== Direction 1 ==
Answer these questions from the page on low-depth random Clifford-circuit qubit codes:
(a) In what state are the remaining n−k qubits initialized?
(b) What kind of gates does the random circuit that can act as an encoder use?
(c) At most how large is the depth of that circuit?

Low-depth random Clifford-circuit qubit code[1]
Description
An \([[n,k]]\) qubit stabilizer code whose encoder is an \(n\)-qubit unitary transformation that takes a \(k\)-qubit state as input (with \(k\leq n\), and the remaining \(n-k\) qubits initialized to \(|0\rangle^{\otimes n-k}\) ) to give a corresponding state in the codespace as the output. An \(n\)-qubit quantum circuit with random two-qubit Clifford gates can act as an encoder into a code with distance \(d\) with high probability, with a size (i.e. number of gates in the circuit) at most \(O(n^2 log n)\)). Noting that two gates acting on disjoint qubits could in fact be executed simultaneously, this is equivalent to the depth (number of time steps in the circuit) being at most \(O(log^3 n)\).

(Dataset items)
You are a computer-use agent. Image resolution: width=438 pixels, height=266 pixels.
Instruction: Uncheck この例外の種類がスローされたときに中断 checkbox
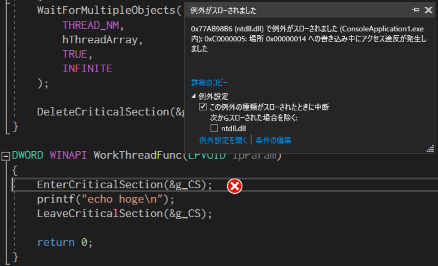(203, 107)
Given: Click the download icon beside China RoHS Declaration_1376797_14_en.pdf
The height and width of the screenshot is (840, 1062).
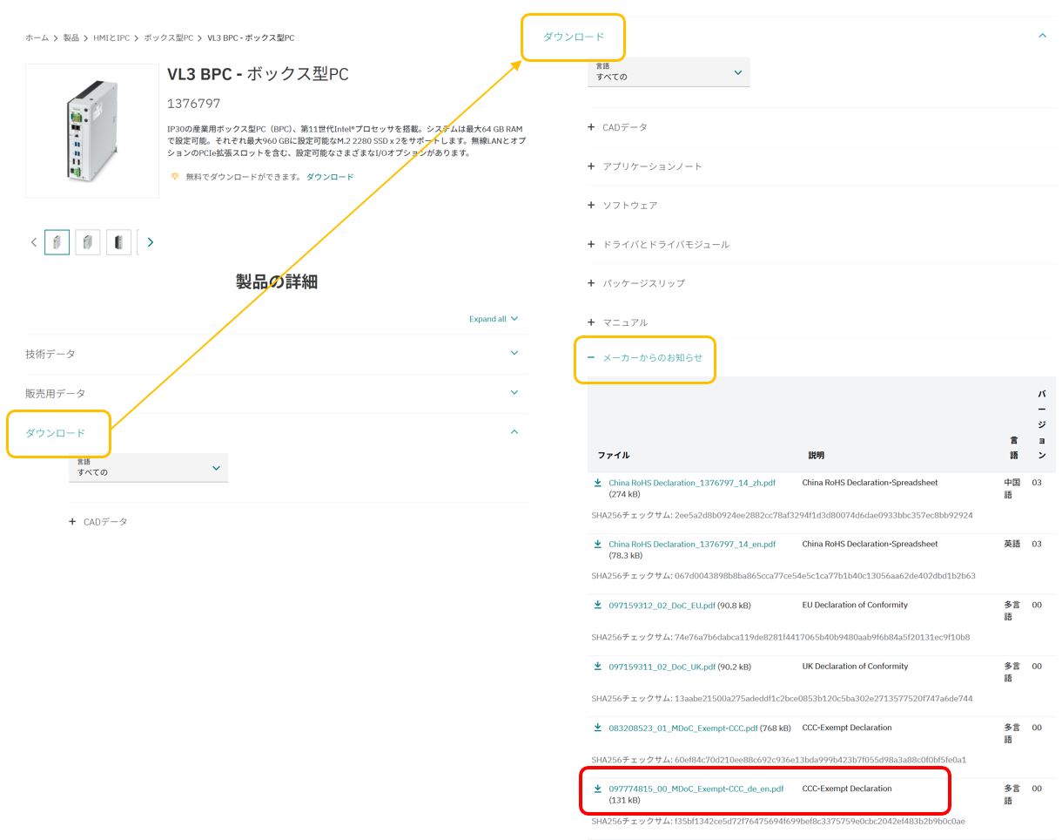Looking at the screenshot, I should point(597,544).
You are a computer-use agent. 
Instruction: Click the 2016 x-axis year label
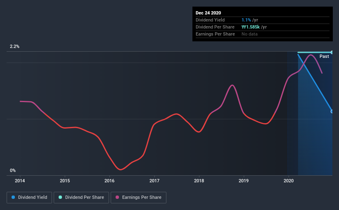click(109, 181)
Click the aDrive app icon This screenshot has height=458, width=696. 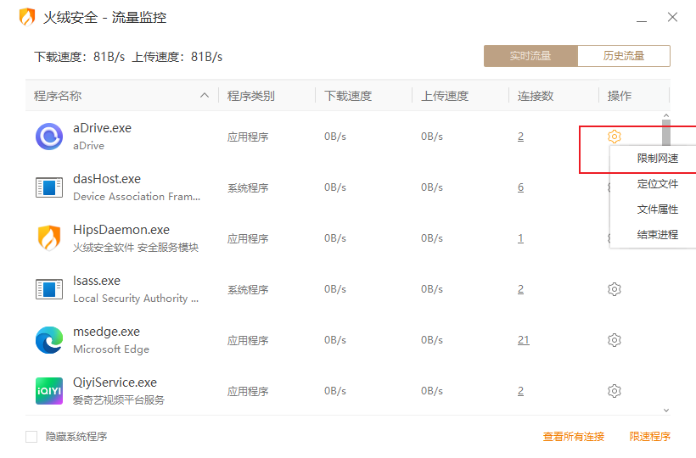pos(49,137)
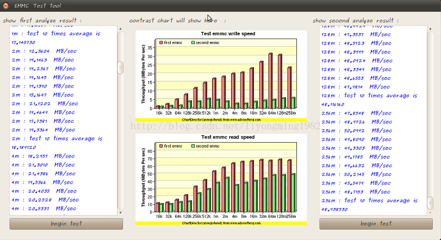441x240 pixels.
Task: Click up arrow of first result scrollbar
Action: point(120,28)
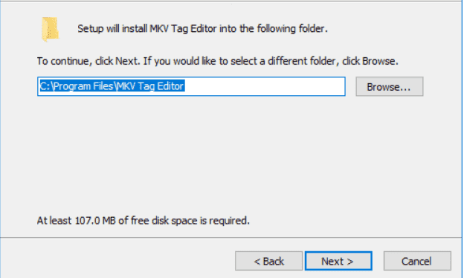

== Direction 2 ==
Copy word for word the stretch of the listing from the line containing "Given: Click the" through the line containing "click(109, 181)". Leave the pictures out of your copy.

== Exercise response 1 ==
(a) |0⟩^{⊗ n−k}
(b) Random two-qubit Clifford gates
(c) O(log³ n)

== Exercise response 2 ==
Given: Click the download icon beside China RoHS Declaration_1376797_14_en.pdf
The height and width of the screenshot is (840, 1062).
Looking at the screenshot, I should point(597,544).
You are a computer-use agent. 
Instruction: Click the 2016 x-axis year label
click(109, 181)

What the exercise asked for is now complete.